A thread on this subject can be found here http://forum.java.sun.com/thread.jsp?forum=316&thread=528691
Ah, I spotted that Properties was completely fscked from a design POV years ago, and guessed it would be removed at some point, so we made a parallel set of classes that implemented Properties in the way that Sun should have done it, and have been using our versions ever since (with appropriate glue / static conversion methods / etc to enable you to deal with things that require Properties).
The main one we use these days is a tree-structured TreeProperties that is able to encapsulate child elements in the obvious manner - IMHO only a very inexperienced programmer would have thought that it was safe to have a flat-file properties system. It converts into standard Properties format using a codec, the main one being the obvious
leaf child of br2 child of br1 writes as a single properties key of “br1.br2.leaf”
Sigh.
It is easy to say that Properties is broken, but much harder to come up with a replacement that would be generally approved. Personally the flat key space doesn’t bother me much, but restricting the values to String is a pain. I’d like to have Color, float[], etc as values.
[quote]It is easy to say that Properties is broken, but much harder to come up with a replacement that would be generally approved.
[/quote]
Sure; what I meant was that it was obvious that it wasn’t quite right for anyone, and that we found various alternative designs that did everything we needed.

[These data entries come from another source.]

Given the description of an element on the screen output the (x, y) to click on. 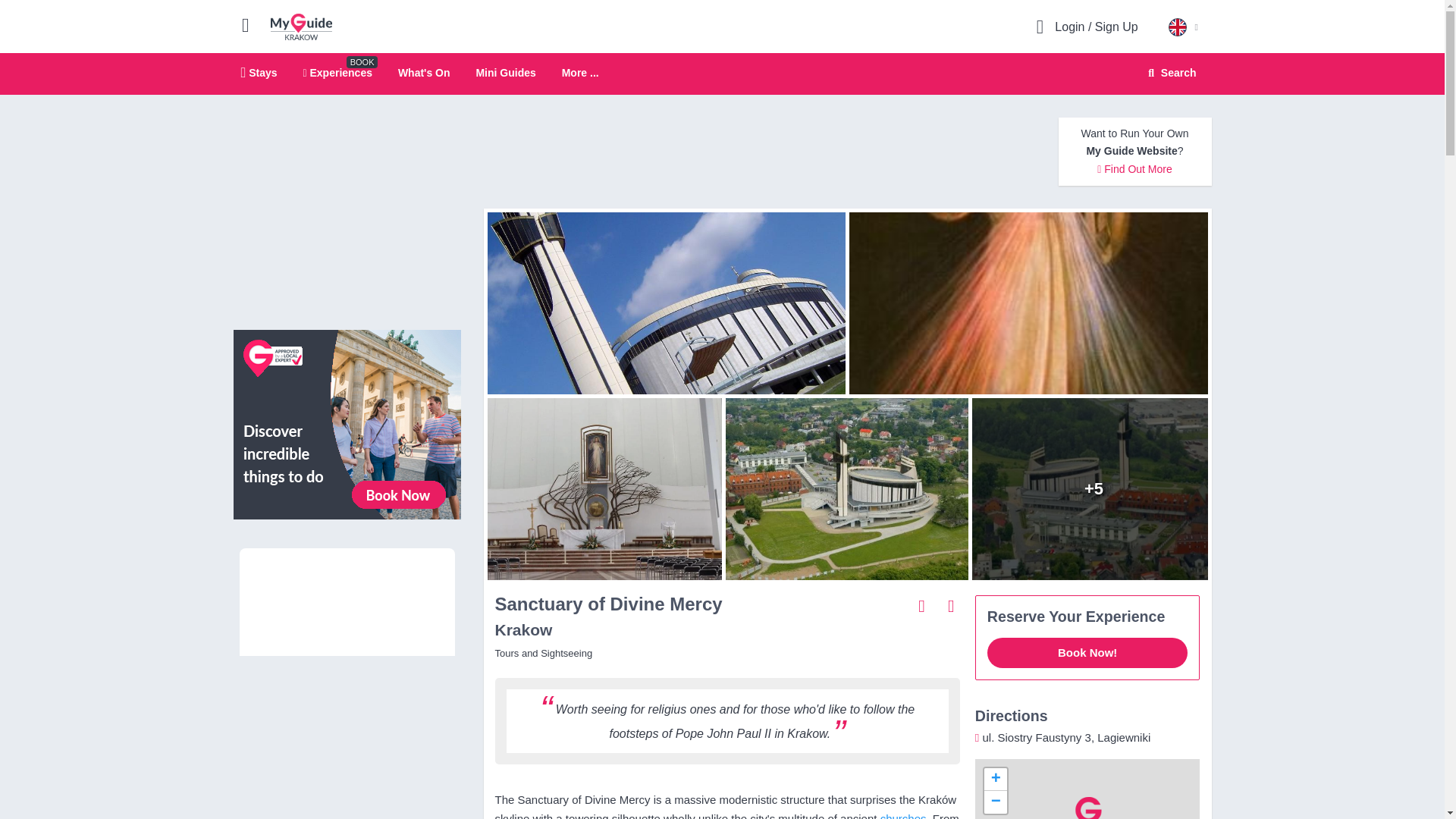
View All Experiences (346, 423)
Search (1169, 72)
GetYourGuide Widget (346, 599)
Sanctuary of Divine Mercy (1093, 488)
Stays (259, 72)
Sanctuary of Divine Mercy (846, 488)
Sanctuary of Divine Mercy (1031, 302)
More ... (580, 72)
Zoom in (995, 779)
What's On (721, 74)
Mini Guides (423, 72)
Experiences (505, 72)
Sanctuary of Divine Mercy (337, 72)
Sanctuary of Divine Mercy (662, 302)
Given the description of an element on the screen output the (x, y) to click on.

But I definitely think it should have been tree-structured, seeing as system-properties have an explicit structure already, and Properties are widely used for configuration - which AFAICS is always better with a tree structure (if you have small systems, or need to not have tree-structure, you can always just ignore the tree and put everything in the root…). The chained-Properties system is IMHO a cheap hack to try and provide some of the benefits of trees, but without realising that chaining is very expressively-weak compared to trees.
One of the reasons that XML is so widely used for config appears to be the ability to nest sub-configs (for sub-modules) and the ability to structure your config so that it’s a lot easier for a human to work with (either directly or through editors that interpret the structure into e.g. a JTree GUI). Properties could so easily have done this…(indeed, we have a codec for our treeproperties that reads/writes from/to XML in a simple schema).